La gauche de la gauche renvoie Hollande à sa politique
Les Verts comme le Parti communiste sont restés sourds à l'appel à l'union lancé lundi par le chef de l'État lors de sa conférence de presse.
La mise en garde a été entendue, pas forcément écoutée. Face à l'éclatement de la gauche à l'orée des élections régionales de décembre, François Hollande avait prévenu ses alliés lundi à l'occasion de sa conférence de presse: «La dispersion, c'est la disparition». Un appel à l'unité en forme de vœu pieux alors que sa majorité n'est jamais apparue aussi désagrégée.
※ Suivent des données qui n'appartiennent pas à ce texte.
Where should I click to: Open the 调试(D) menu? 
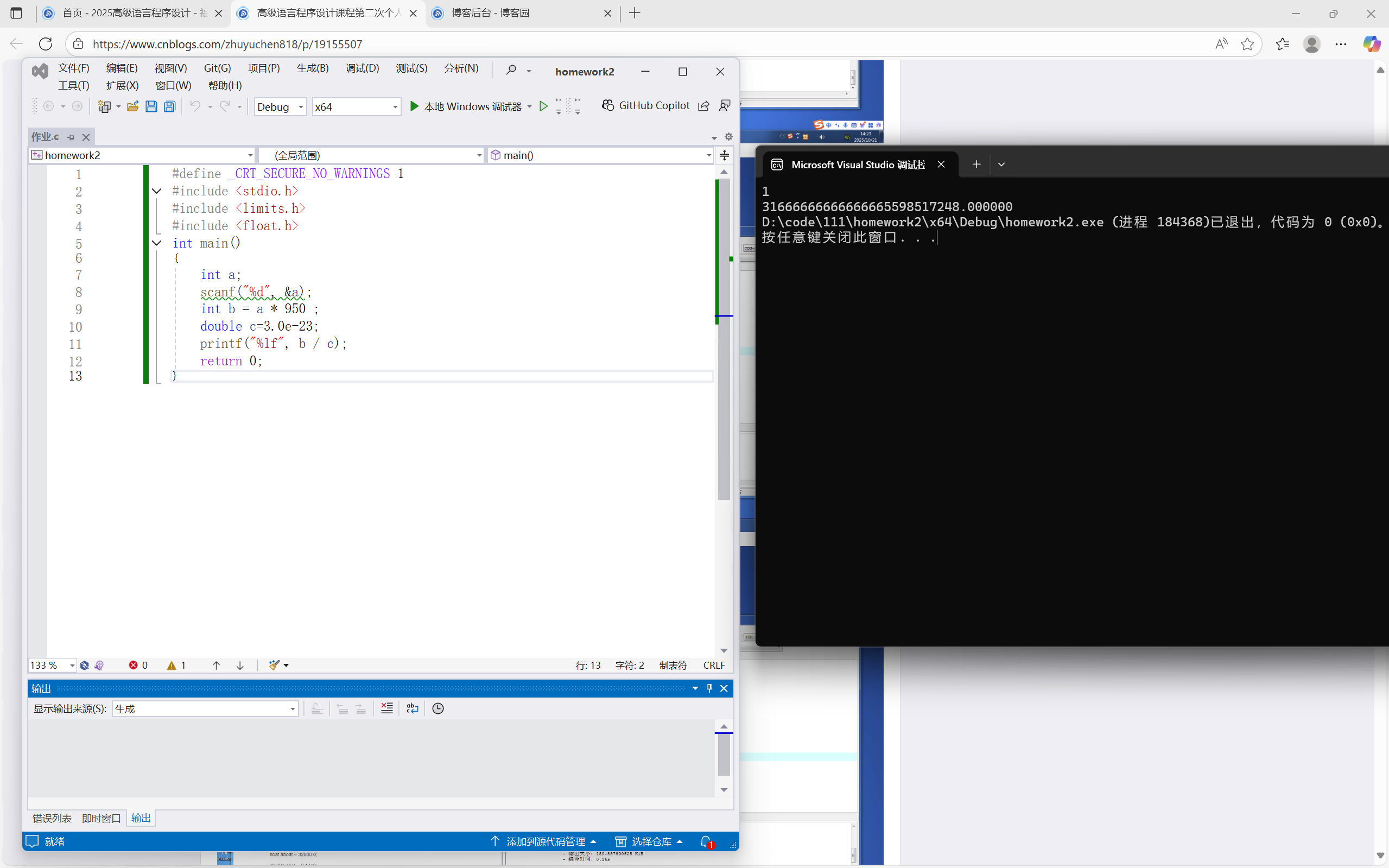click(x=361, y=68)
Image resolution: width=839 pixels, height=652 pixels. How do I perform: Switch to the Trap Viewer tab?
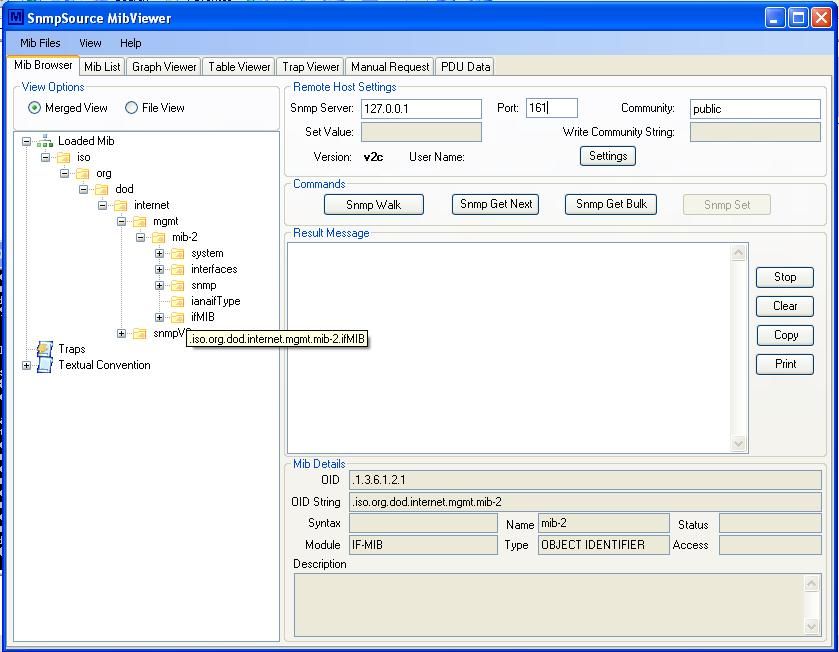click(311, 67)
Un appel dans le vide aussi tant François Hollande s'emploie lui-même à décourager les alliés traditionnels du PS. «Il peut y avoir de la diversité, du pluralisme, avait-il concédé. Mais il y a des rassemblements qui doivent se faire sur l'essentiel, bien au-delà des partis.» Le président de la République pensait aux «réfugiés», au «climat» ou encore à «la lutte contre le terrorisme» mais aussi à «l'économie». Et c'est bien sur ce dernier point que la gauche se fracture.
Principal reproche adressé au chef de l'État: sa ligne politique. Ce que Jean-Luc Mélenchon a résumé à sa manière en la qualifiant de «politique de droite, et même de la droite libérale assez dure». Pour le patron du Front de gauche, «dans un certain nombre de domaines, il est pire que Nicolas Sarkozy». Les Verts ne sont pas loin de penser la même chose, qui se rapprochent de plus en plus de Jean-Luc Mélenchon dans la perspective des élections régionales.
L'intervention du président de la République ne les aura pas rassurés, notamment lorsqu'il a évacué l'idée d'instaurer la proportionnelle en expliquant que «la crise démocratique ne répond pas simplement à une obligation de changer un scrutin». Exit cette vieille revendication des écolos. Pas de quoi les faire revenir au gouvernement, même avec la perspective du sommet sur le climat à Paris à la fin de l'année. Comme pour marquer la rupture définitive avec eux, Ségolène Royal a acté le report à 2018 de la fermeture de la centrale nucléaire de Fessenheim.
Bref, avec les Verts, tous les voyants sont au rouge. Comme avec les communistes d'ailleurs qui se sont inquiétés du chantier à venir sur le Code du travail. «Il avance peut-être à pas feutrés mais dans une direction qui est très claire, qui est une nouvelle vague de déréglementation sociale, s'est agacé Pierre Laurent, secrétaire national du PCF. On va entamer, si on laisse faire le gouvernement, le détricotage des garanties sociales du Code du travail.»
Même au sein du propre parti de François Hollande, on partage les critiques sur sa ligne politique et le désarroi qu'elle provoque dans l'électorat de gauche. Chef de file de l'aile gauche du PS, Christian Paul revisite la maxime énoncée lundi par le chef de l'État. «La déception, c'est la disparition», pointe-t-il pour demander à François Hollande de tenir compte de ses revendications lors de l'examen du budget 2016. Plus que jamais, cette «déception» des électeurs de gauche menace le PS. Si le parti semble avoir fait son deuil de réussir à présenter des listes d'union pour le premier tour des régionales, il concentre désormais toute son attention sur deux régions: Nord-Pas-de-Calais-Picardie et Provence-Alpes-Côte d'Azur. C'est là que le Front national menace de l'emporter. «Au Nord, il y a Calais ; au Sud, la Méditerranée, relève Christophe Borgel, secrétaire national du PS aux élections. Vous imaginez ce qui se passera sur la question des migrants si le FN gagne? On pourra toujours ergoter après le scrutin sur les causes de la division mais après, si on perd, il faudra vivre avec les conséquences.»
Rue de Solferino, on a en tout cas apprécié la mise en garde de François Hollande sur le risque de «disparition». On se montre en revanche moins disert sur sa ligne politique. Et l'on préfère penser qu'aux régionales, les électeurs se rappelleront que dans bien des endroits, socialistes, écologistes et communistes ont dirigé ensemble les régions pendant six ans. Bref, que le débat local l'emportera sur l'enjeu national. Pourtant, ce n'est quasiment jamais le cas.